→ Exercise set
(A) Copy the part of the chaos engineering article that begins with "The idea comes" and stops after "watch what happens.", changing "hypothesis" to "prediction".
(B) Which apps does the chaos engineering article say could not be accessed during Facebook's 2021 failure?

----- Source extract -----

According to Forbes, the average cost of downtime for big businesses is now as high as $9,000 per minute. In some fields, like finance and healthcare, it can hit $5 million per hour.
Think about Facebook's failure in 2021 as an example. Because of a problem with how the DNS was set up, apps like Instagram, Facebook or WhatsApp were not accessible for seven hours. The company's main source of income, ads, didn't bring much money at this point. Besides that, all other companies that use Facebook for communication and marketing were also affected.
The more complicated systems get, the higher are the risks. Big tech companies have large distributed systems with a lot of microservices that communicate over networks.
Because of this, it is hard fully think about the whole system. The old ways of testing that focus on controlled settings and expected failures aren't working anymore. They can't account for all the different ways something could fail.
The rising cost of breakdowns and the increase in complexity pushed engineers to look for new ways to make systems more resilient.
This is where Chaos Engineering comes into play. By adding controlled mistakes to our systems on purpose, we can see how they work, find their weak spots, and make them stronger. We can find and fix security holes before they show up in production. This way, we don't have to wait for problems to appear out of the blue, usually at the worst possible time.
Big tech companies are starting to use this method more and more. In this article we will talk about how these businesses have come up with complex methods and tools to use Chaos Engineering on a large scale.
What is Chaos Engineering?
When you do chaos engineering, you test how well your system works when things go wrong. It's kind of like a fire drill for your stuff. Instead of waiting for big problems to happen, you set up small, controlled mistakes to see how your system handles them.
The idea comes from the scientific method. First, you make a hypothesis about what you think will happen. Then, you test it by making a certain kind of failure happen. At the end, you check to see if your system treated it the way you thought it would.
For example, you might wonder: "What happens if one database servers crashes?" Instead of guessing or waiting for it to happen naturally, you could deliberately shut down a database server in a controlled way and watch what happens.

----- Data block -----

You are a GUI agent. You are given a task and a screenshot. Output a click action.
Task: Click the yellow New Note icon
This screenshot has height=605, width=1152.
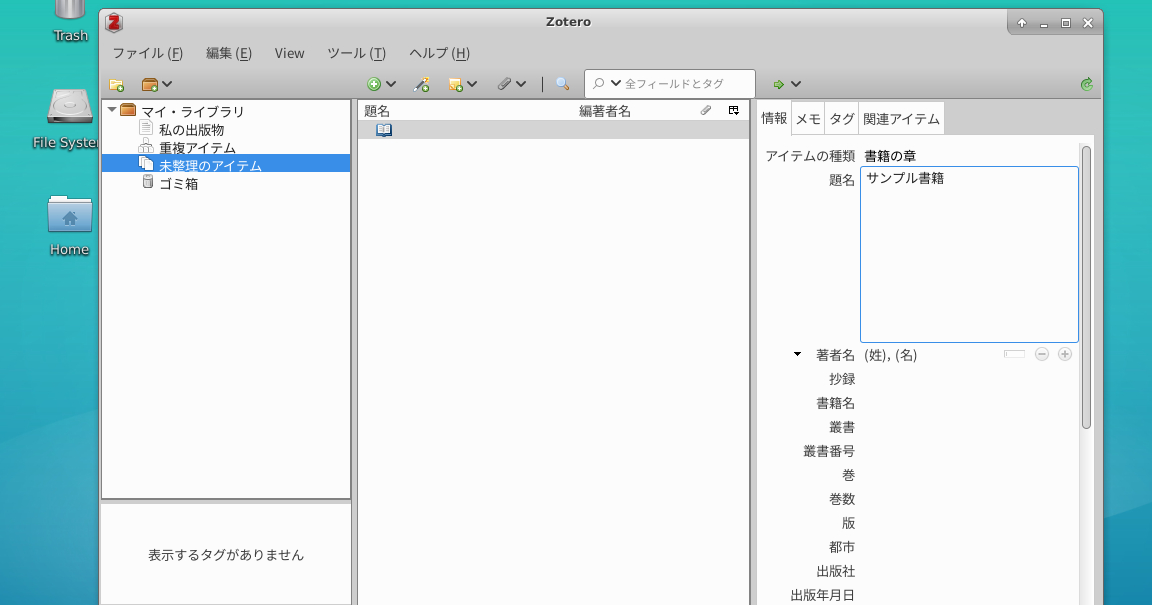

-----

→ Responses
(A)
The idea comes from the scientific method. First, you make a prediction about what you think will happen. Then, you test it by making a certain kind of failure happen. At the end, you check to see if your system treated it the way you thought it would.
For example, you might wonder: "What happens if one database servers crashes?" Instead of guessing or waiting for it to happen naturally, you could deliberately shut down a database server in a controlled way and watch what happens.

(B) Instagram, Facebook, WhatsApp